Alternativ hätte Die Augen des Engels auch ein Film darüber werden können, wie schwierig es ist, einen Film zu erschaffen. Aber selbst in dieser Hinsicht ist Winterbottom bloß ein äußerst müder Vertreter dieser Gattung gelungen. Die Cleverness eines Adaption und die Poetik eines 8 ½ bleiben für diese sperrige Erzählung stets außer Reichweite.
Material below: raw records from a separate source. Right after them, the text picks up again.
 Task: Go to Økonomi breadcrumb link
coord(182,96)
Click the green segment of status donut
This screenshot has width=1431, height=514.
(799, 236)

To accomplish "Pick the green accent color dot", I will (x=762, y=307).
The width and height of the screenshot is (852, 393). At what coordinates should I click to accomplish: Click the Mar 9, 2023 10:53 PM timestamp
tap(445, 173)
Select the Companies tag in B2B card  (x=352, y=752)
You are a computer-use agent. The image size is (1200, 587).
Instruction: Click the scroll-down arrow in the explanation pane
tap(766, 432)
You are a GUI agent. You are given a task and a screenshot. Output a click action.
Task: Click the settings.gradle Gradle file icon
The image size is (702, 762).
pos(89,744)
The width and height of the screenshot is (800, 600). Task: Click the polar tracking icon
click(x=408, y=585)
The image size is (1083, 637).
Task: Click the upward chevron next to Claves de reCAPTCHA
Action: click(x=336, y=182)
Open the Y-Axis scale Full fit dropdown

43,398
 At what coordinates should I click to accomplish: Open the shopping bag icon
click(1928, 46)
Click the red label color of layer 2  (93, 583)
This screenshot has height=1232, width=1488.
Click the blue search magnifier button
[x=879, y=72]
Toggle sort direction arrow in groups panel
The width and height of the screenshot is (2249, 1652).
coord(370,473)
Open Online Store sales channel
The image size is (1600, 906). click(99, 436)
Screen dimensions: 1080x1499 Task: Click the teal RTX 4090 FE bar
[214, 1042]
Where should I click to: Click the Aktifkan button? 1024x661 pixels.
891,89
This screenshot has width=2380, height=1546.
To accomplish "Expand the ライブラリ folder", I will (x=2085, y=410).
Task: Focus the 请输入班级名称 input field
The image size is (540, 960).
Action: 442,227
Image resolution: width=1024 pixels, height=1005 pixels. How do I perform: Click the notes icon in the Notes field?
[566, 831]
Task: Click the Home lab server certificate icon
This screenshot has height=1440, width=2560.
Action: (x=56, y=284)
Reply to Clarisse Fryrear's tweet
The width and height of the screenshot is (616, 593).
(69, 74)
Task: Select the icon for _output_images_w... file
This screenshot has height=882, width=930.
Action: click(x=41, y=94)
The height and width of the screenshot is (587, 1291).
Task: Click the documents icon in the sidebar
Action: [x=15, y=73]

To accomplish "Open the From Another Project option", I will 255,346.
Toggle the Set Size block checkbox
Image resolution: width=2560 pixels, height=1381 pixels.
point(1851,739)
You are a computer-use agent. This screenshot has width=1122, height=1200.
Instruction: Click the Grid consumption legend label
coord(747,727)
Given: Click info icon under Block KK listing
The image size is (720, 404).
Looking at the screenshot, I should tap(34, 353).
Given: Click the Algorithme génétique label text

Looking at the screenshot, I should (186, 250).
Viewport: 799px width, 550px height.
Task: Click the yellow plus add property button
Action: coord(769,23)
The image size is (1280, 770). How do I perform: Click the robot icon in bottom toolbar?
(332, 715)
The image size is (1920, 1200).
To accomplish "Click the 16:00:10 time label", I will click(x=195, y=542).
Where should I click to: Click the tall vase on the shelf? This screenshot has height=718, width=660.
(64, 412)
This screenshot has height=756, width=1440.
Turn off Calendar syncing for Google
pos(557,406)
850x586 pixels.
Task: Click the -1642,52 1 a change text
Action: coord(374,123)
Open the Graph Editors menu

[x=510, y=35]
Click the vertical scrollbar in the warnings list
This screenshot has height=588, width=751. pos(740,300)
Selbst die Dopplung, Die Augen des Engels wie auch den Film-im-Film nach dem Vorbild von Dantes Göttliche Komödie zu strukturieren, bleibt wenig ergiebig und mutet eher wie eine formale Fingerübung an, denn wie eine aussagekräftige künstlerische Entscheidung. Angesichts dessen, dass zudem Kameramann Hubert Taczanowski den reizvollen Schauplatz nur selten auf inspirierende Weise einfängt und die Dialoge den sichtbar engagierten Daniel Brühl dazu drängen, die Lektionen seiner Figur wortwörtlich auszusprechen, bleibt Die Augen des Engels eine intellektuelle Luftblase: Durch die mäandernde Erzählweise ist Winterbottoms Werk zwar zäh, die hinter dem anstrengenden Storytelling liegenden Erkenntnisse sind derweil erschreckend banal.

Einziger Lichtblick in diesem von drögen Figuren und unstrukturierten Gedankenansätzen geplagten Genremix ist das Supermodel Cara Delevingne. Die Britin, die bereits in Anna Karenina aufgetreten ist und 2016 in Suicide Squad zu sehen sein wird, glüht vor Energie sowie Passion, und im Gegensatz zum restlichen Ensemble erweckt sie eine runde Figur zum Leben, statt als wandelnde These durchs Bild zu stapfen. Wann immer Delevingne als Teilzeit-Barkeeperin Melanie Brühl Figur durch Siena führt oder daran erinnert, dass es möglich ist, Spaß zu haben, verwandelt sich Die Augen des Engels in einen Film, der zwar simpler ist, jedoch auch in sich küntlerisch deutlich ausgereifter. Schade bloß, dass die Schwächen, die diese Szenen umgeben, zu dominant sind, als dass Delevingne den Film im Alleingang retten könnte.

Fazit: Die Augen des Engels nimmt diverse reizvolle Ideen, denkt sie nicht zu Ende und hakt sie alle in einer unfokussierten, spröden Geschichte ab, die nichts aus ihrem metafiktionalen Potential macht. Vielfilmer Michael Winterbottom kann besseres als das!